Grizzlies are federally listed as threatened, and Glacier is part of the largest habitat for the bears in the lower 48. So this study is crucial to figuring out how to help the animals thrive, and to avoid conflicts with people. And Graves says the berries are also important for other animals like bees and birds and, of course, people too.

To make sure the aerial imagery matched what was on the ground, she says researchers conducted extensive surveys of vegetation in the field, which could mean the occasional berry eating along with the data collecting.

"This is edible research, for sure," Graves says. "It is fun to be out there doing this kind of research when you get a chance to be out there during the time period when it’s ripe."
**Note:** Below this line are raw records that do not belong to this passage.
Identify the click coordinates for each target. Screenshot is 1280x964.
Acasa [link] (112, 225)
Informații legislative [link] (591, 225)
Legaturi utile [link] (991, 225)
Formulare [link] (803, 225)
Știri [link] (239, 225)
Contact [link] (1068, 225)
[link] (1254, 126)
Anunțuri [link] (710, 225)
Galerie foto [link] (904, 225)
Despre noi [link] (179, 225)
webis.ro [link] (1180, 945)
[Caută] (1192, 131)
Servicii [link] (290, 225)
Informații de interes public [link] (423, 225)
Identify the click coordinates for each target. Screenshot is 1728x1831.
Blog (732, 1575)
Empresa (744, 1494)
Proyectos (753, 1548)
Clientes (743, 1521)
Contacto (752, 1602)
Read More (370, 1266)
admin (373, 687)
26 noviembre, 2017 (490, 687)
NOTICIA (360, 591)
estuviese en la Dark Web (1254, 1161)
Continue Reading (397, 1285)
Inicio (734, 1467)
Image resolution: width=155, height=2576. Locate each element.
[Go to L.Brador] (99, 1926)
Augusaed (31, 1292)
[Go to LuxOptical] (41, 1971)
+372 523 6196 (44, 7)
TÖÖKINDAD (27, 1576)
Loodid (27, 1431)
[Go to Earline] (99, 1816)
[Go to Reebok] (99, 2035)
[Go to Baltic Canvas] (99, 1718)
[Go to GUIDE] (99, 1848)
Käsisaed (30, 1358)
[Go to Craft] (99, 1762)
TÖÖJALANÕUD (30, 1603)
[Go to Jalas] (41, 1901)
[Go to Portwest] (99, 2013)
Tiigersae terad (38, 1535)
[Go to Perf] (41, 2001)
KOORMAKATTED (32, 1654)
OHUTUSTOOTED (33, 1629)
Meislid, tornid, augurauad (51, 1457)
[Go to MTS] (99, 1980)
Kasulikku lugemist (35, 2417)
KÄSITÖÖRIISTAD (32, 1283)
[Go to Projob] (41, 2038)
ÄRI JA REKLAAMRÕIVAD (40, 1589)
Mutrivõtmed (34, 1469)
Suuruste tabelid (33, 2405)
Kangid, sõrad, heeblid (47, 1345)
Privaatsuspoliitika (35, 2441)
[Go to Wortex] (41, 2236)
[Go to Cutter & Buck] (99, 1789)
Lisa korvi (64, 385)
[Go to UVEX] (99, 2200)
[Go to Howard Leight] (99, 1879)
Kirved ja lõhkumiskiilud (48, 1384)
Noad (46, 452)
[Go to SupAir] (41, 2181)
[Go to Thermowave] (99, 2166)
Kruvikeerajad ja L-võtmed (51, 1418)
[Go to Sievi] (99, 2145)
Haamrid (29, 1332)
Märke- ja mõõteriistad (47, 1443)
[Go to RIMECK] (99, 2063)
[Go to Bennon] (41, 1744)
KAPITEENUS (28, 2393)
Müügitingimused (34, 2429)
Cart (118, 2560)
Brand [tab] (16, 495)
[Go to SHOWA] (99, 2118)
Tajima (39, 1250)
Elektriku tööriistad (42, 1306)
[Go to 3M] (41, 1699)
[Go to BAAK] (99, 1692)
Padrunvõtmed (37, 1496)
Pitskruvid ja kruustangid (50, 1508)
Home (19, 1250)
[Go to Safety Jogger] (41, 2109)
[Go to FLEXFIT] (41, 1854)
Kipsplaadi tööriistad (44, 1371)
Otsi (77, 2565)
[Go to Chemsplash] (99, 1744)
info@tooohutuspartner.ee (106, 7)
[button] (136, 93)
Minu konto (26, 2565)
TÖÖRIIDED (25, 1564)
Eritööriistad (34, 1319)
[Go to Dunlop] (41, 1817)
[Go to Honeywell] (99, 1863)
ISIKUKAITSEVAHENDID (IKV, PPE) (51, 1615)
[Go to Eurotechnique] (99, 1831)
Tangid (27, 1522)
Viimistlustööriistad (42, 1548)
She says the study starts to address the effects climate change and associated impacts – like increasing intensity of wildfire and drought, and changes in weather patterns – might have on the species.

But in addition to mapping over time, researchers also need to figure out the productivity of the plants, she says. So this is step one.

"So you think about it as the where, when and how much. And this is the where," she says.

While the maps might help park officials figure out how to manage bears and people, they won’t be of all that much help to intrepid berry-pickers, looking for new huckleberry hotspots.

"Part of why we felt comfortable working in Glacier National Park is because they have limits on the amount of huckleberries that people can pick," she says. "It’s one quart per person, so it shouldn’t be too much of a problem."

Plus, the vast majority of the huckleberries were more than 300 feet from trails, which is good for bears, too.

While field surveys have been going on for years, Graves says the satellite model itself took only a few months to construct. The details of complementary studies of berry productivity and change over time are still in the works.

She says future studies can use this model to map all kinds of other shrubs that change colors with the seasons.